Starkes zweites Drittel verhilft Eisbären zum Sieg in Düsseldorf

Am frühen Dienstagnachmittag mussten die Eisbären Berlin bei der Düsseldorfer EG ran. Die Eisbären spielten ein sehr starkes Auswärtsspiel und gewannen verdient mit 4:2.

Spielverlauf:

Die Eisbären fanden gut in das Spiel und erspielten sich früh einige Chancen. In der 6. Minute kamen sie durch Olver so auch zur verdienten Führung. Auch im weiteren Verlauf des ersten Abschnitts, hatten die Eisbären die Oberhand. Nur durch einen Stellungsfehler von Oppenheimer kam die DEG kurz vor Ende des ersten Drittels noch zum Ausgleich.

Im zweiten Drittel präsentierten sich die Eisbären sehr stark. Über weite Strecken hielten sie Düsseldorf in deren Drittel und erspielten sich viele Chancen. Nick Petersen und James Sheppard schraubten die Führung auf 1:3 hoch.

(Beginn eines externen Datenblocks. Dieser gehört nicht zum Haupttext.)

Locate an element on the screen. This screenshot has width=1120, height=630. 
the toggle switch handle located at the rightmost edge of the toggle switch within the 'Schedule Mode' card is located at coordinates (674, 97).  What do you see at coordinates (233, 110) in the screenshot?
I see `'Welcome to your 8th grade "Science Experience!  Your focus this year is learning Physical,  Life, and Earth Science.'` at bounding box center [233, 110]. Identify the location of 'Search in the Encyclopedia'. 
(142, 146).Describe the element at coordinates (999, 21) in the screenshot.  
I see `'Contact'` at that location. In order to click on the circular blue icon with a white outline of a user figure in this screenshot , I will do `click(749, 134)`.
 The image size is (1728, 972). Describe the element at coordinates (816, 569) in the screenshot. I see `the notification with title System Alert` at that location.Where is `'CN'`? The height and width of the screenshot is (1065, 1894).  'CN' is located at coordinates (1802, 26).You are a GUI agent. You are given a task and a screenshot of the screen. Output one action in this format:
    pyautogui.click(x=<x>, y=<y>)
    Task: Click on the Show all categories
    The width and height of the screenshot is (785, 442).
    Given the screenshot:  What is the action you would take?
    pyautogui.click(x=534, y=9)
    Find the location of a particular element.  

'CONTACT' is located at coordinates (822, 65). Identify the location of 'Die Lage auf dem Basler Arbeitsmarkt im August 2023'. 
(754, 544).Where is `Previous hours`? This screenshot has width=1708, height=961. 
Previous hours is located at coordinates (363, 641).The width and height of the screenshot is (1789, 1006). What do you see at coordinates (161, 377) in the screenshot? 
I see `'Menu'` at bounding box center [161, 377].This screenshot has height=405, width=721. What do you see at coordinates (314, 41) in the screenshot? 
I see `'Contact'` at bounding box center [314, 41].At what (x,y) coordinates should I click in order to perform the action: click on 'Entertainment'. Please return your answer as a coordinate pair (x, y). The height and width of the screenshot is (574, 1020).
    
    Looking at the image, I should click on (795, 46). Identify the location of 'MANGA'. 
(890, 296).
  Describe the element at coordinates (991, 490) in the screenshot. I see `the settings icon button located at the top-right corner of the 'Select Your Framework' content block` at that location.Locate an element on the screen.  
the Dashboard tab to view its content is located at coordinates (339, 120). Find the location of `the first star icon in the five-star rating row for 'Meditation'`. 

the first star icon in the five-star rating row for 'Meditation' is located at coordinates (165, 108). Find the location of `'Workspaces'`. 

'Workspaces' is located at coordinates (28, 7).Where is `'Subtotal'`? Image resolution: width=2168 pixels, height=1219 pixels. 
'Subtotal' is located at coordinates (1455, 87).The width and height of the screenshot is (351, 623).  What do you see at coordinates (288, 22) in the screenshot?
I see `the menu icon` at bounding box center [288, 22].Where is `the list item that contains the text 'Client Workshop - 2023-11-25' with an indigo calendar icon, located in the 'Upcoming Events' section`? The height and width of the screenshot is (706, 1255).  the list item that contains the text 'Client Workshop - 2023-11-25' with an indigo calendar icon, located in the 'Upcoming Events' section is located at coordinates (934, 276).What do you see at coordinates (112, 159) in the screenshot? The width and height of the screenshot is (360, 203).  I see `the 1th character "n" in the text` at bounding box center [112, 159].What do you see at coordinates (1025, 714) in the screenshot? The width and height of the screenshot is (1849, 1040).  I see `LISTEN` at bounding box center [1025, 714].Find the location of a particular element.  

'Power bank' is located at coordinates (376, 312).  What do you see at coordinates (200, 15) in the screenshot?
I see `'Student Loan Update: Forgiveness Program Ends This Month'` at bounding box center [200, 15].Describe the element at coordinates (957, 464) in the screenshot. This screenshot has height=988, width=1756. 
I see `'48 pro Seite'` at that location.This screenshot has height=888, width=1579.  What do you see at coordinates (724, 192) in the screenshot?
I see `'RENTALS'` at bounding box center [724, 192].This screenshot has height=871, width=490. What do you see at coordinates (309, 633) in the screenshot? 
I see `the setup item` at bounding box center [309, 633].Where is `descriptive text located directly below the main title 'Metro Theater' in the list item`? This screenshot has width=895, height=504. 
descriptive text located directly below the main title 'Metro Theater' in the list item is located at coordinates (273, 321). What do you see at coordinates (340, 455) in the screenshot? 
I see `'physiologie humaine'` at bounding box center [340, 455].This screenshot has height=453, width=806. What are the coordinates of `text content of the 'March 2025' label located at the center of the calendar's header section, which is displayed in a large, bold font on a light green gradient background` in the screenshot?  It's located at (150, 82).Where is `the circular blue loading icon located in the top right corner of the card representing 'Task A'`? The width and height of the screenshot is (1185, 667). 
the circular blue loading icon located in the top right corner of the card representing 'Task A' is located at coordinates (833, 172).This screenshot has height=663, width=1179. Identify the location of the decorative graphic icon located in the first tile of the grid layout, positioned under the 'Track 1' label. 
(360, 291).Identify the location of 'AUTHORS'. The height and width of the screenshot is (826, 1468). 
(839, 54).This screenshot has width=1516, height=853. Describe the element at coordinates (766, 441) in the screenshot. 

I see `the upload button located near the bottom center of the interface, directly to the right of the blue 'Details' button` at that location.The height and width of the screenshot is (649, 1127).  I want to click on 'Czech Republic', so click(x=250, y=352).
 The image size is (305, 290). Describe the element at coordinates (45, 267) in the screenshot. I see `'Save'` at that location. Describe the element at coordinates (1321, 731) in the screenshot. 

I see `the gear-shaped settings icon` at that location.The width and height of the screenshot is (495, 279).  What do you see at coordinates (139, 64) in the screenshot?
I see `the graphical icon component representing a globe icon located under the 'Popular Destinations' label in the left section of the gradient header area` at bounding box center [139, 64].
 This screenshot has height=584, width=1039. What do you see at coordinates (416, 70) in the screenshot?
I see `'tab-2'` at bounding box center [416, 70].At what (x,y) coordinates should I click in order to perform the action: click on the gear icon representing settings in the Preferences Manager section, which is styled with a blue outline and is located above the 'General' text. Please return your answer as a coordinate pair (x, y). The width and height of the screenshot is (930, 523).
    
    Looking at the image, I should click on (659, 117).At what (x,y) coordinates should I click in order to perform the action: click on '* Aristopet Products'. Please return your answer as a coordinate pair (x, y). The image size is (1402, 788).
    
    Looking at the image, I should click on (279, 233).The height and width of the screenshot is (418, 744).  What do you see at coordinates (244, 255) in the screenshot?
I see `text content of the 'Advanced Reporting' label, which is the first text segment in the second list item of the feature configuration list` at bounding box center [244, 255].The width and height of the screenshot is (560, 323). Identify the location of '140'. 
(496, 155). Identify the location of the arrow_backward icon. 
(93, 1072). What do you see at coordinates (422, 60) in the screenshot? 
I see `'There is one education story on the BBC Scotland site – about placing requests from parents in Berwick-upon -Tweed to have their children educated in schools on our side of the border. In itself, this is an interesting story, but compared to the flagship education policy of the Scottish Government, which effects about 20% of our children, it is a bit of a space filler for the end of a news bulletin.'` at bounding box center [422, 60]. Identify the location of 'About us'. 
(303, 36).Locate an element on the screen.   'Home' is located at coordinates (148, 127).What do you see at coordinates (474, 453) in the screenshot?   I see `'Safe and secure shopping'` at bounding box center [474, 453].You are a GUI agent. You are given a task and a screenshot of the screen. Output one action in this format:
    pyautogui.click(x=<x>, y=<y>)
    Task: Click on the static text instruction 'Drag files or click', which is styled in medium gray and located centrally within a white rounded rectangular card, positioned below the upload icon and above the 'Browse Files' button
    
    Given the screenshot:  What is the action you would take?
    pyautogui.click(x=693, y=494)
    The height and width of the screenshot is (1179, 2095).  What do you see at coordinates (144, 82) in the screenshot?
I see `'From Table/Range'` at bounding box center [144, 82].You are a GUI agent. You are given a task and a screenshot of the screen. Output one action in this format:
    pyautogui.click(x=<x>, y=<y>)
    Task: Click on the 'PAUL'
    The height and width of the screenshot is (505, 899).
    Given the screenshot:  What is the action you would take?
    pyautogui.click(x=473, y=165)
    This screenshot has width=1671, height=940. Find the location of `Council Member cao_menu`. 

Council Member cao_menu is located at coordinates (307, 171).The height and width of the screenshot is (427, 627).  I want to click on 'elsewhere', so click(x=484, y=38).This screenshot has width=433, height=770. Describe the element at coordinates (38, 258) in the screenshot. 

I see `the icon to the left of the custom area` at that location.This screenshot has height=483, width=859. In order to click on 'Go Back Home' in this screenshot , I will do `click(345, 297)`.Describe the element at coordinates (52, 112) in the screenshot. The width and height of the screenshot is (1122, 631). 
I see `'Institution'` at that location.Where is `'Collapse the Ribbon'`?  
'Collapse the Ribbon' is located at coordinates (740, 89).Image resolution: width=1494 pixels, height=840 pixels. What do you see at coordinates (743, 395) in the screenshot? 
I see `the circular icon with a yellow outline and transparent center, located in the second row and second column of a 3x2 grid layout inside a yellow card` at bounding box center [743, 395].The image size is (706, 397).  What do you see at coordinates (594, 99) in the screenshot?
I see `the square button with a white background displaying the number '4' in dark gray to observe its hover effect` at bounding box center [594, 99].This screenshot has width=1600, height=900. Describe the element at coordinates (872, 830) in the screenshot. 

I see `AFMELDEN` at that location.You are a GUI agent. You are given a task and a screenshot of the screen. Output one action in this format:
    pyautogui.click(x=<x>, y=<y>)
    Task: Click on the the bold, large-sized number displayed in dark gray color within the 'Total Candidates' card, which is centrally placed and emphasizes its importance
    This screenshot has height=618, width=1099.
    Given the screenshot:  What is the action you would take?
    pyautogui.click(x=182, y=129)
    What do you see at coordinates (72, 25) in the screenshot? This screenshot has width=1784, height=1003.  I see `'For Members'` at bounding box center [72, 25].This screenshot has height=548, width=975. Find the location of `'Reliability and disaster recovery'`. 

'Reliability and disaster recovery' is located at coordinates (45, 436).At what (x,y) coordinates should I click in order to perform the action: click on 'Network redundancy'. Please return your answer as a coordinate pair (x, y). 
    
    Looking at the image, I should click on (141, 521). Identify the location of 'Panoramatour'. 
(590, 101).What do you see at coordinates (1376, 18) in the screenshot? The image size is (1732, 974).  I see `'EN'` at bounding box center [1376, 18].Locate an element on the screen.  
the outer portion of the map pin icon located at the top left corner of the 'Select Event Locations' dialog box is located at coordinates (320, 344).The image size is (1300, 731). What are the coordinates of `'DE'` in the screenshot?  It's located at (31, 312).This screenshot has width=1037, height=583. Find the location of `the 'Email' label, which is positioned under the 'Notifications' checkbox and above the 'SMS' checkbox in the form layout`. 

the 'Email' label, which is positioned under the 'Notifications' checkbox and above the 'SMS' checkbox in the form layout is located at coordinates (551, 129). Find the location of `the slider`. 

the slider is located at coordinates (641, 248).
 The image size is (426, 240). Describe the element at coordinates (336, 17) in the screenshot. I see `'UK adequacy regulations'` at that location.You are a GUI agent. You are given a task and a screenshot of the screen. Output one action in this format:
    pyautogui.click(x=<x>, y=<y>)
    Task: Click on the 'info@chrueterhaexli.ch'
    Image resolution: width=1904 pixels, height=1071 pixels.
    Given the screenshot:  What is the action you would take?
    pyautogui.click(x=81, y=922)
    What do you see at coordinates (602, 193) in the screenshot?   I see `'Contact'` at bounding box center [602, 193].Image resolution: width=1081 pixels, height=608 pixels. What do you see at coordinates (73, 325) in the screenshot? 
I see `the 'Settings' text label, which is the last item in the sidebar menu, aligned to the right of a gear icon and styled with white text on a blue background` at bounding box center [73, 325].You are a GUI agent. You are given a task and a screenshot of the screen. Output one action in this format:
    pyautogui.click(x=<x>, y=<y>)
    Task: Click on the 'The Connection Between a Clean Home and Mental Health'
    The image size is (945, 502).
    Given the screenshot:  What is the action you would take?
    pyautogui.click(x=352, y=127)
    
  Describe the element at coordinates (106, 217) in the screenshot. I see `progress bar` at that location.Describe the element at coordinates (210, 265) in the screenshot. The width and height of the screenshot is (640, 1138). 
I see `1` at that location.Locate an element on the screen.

Im dritten Abschnitt verkürzte die DEG früh auf 2:3, Henrion war erneut der Torschütze. Der Treffer gab den Düsseldorfern etwas Rückenwind. Erst in der 53. Minute machte Martin Buchwieser mit einem tollen Solo den Sack zu.

Gedanken:

  • Vor einigen Spielen stellte das Trainerteam um Uwe Krupp die Reihen um. Nick Petersen wurde in die Reihe von Sean Backman und James Sheppard verschoben. Die Drei kommen immer besser in Fahrt. Am Sonntag gegen Mannheim waren sie an zwei Treffern beteiligt. Auch heute waren sie wieder die dominanteste Reihe der Berliner und trugen sich erneut doppelt in die Scorerliste ein.
  • Vielleicht der wichtigste Baustein der Reihe ist Sean Backman. Der Neuzugang scorte in den vergangenen drei Spielen und hat bereit acht Punkte (4 Tore) auf seinem Konto. Zuletzt glänzte Backman als Vorbereiter, aber auch sein Schuss ist nicht zu unterschätzen.
  • Manchmal sind es kleine Details, die gute von richtig guten Spielern unterscheidet. Kleine Aktionen, die eher instinktiv ablaufen. Genau so einen Aktion zeigte Micki DuPont gegen Ende des zweiten Drittels. Er kickte eine Scheibe aus der Luft in den Slot, wo sich zwei Mitspieler befanden und sorgte so für etwas Chaos vor dem Düsseldorfer Tor. Andere Verteidiger hätten hier wohl die Scheibe runtergefangen und sie tief gespielt. DuPont findet jedoch immer wieder clevere Wege, um die Scheibe vor das Tor zu bringen und dort für Gefahr zu sorgen.

  • Sorgen kann man sich vielleicht ein wenig um die nominell erste Reihe. Sie besteht derzeit aus Marcel Noebels, Louis-Marc Aubry und Daniel Fischbuch. Die Reihe scheint einfach nicht zusammenzupassen. Noebels und Aubry sind sich in ihrer Spielweise vielleicht einfach zu ähnlich. Da die anderen drei Reihen momentan aber sehr gut funktionieren, wird Uwe Krupp hier wohl kaum eingreifen und eher darauf hoffen, dass die Drei sich nach und nach auf einander einspielen werden.